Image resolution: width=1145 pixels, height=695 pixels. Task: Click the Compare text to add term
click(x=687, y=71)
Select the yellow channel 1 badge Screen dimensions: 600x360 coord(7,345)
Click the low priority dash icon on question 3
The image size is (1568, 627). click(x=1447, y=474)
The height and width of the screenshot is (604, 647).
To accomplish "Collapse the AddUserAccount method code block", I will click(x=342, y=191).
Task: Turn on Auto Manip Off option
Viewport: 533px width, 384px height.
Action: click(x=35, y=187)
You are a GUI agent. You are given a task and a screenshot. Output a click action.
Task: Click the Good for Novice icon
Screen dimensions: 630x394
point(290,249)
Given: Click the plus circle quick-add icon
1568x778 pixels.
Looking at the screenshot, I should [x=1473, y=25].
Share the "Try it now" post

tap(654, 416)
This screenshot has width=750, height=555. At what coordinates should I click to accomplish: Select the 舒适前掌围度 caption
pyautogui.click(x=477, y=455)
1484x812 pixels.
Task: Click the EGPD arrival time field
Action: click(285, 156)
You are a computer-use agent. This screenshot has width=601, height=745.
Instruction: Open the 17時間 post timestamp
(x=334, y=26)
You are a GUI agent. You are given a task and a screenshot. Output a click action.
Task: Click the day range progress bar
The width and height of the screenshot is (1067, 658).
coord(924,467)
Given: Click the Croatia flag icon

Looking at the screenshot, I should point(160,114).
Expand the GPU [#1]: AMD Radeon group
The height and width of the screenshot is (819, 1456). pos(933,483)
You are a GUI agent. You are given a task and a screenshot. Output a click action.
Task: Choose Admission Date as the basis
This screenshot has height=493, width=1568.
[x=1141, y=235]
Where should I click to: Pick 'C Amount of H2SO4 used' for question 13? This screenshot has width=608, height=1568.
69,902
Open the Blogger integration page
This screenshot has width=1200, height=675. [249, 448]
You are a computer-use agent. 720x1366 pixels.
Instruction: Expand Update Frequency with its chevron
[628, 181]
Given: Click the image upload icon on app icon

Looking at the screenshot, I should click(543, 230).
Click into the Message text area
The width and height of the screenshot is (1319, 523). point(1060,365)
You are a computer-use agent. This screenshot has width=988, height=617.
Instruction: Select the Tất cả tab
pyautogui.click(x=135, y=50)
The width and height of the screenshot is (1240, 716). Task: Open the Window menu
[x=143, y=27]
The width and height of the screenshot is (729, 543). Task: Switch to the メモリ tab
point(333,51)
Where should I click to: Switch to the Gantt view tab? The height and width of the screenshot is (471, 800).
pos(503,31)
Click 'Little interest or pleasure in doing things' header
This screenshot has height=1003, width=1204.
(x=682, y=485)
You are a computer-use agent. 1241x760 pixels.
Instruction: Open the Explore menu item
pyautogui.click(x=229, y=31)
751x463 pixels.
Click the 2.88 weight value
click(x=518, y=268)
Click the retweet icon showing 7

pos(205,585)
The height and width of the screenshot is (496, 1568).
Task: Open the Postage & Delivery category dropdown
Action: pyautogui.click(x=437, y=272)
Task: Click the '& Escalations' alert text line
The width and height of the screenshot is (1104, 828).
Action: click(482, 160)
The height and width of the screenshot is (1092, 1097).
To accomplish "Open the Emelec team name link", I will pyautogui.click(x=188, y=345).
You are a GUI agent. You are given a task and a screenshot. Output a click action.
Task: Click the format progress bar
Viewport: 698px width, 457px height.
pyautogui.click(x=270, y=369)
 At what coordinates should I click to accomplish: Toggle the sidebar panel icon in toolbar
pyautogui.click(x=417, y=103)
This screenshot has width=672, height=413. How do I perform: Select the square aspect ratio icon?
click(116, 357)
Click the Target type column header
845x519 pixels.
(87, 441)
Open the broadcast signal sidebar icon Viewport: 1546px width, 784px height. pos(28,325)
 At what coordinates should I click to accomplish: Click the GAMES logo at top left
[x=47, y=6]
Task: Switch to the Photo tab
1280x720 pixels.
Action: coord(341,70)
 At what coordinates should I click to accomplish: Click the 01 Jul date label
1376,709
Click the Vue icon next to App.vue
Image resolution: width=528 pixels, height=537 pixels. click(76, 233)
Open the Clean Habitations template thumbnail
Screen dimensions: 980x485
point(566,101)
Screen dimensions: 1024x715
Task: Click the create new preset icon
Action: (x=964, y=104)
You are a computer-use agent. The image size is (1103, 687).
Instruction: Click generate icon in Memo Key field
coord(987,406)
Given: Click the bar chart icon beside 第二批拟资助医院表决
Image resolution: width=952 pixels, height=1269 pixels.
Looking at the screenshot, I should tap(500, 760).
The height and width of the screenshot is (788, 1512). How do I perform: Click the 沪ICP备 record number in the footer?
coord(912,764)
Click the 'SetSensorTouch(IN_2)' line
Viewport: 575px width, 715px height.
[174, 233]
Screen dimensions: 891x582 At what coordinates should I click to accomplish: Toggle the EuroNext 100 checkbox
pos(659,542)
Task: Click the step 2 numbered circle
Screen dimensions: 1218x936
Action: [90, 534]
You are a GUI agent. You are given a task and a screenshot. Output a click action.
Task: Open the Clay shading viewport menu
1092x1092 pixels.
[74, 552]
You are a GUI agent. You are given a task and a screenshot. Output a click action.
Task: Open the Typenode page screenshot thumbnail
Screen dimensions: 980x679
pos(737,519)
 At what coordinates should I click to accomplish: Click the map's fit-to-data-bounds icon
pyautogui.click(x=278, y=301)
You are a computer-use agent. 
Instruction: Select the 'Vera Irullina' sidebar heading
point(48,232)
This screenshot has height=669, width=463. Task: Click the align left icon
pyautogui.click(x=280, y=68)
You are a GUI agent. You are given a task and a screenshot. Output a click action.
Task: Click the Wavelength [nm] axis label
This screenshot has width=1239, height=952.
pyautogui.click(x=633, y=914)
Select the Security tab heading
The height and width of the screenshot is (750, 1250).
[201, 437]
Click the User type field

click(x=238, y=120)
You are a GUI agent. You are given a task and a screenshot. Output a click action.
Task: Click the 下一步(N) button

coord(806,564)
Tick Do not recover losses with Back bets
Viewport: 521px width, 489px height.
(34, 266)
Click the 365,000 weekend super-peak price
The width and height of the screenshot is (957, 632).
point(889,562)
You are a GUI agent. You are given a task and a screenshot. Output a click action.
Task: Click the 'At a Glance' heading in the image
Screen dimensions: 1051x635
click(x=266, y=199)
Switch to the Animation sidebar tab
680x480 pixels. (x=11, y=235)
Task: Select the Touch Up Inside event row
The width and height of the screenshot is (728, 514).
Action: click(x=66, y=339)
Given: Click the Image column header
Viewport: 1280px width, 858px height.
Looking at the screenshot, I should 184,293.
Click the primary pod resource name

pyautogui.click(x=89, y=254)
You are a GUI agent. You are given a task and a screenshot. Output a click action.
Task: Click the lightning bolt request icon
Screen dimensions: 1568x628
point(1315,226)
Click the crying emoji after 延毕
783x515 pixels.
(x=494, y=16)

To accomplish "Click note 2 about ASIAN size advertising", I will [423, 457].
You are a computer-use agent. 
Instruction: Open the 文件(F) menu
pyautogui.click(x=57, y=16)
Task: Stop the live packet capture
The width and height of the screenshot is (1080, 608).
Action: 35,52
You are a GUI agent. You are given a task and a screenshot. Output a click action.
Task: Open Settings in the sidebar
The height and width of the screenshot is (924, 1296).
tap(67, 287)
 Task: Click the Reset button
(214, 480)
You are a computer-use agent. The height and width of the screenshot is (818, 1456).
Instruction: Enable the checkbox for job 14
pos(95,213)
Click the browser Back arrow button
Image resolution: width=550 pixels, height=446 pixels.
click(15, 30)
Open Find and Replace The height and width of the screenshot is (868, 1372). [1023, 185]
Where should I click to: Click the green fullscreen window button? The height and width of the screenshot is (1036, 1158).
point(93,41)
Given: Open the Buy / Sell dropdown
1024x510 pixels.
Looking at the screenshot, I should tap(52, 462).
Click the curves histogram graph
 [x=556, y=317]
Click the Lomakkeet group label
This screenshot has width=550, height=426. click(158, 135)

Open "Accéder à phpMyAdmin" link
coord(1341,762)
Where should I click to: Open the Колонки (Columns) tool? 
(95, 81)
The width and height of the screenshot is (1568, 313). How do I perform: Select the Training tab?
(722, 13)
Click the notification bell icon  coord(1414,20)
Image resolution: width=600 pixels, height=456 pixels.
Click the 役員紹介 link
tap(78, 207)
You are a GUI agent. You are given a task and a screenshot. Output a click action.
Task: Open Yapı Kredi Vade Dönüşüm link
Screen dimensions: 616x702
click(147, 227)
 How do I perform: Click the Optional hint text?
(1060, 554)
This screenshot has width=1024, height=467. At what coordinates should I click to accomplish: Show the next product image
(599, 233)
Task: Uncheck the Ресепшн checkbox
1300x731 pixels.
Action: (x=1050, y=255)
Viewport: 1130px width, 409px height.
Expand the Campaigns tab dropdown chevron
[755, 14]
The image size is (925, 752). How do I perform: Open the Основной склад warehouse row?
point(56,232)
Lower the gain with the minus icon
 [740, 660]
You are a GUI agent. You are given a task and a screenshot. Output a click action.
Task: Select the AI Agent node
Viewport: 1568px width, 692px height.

__Exercise aim__
Copy every line of the data above in which the string "circle" appears.

__Written response__
Given: Click the plus circle quick-add icon
Task: Click the step 2 numbered circle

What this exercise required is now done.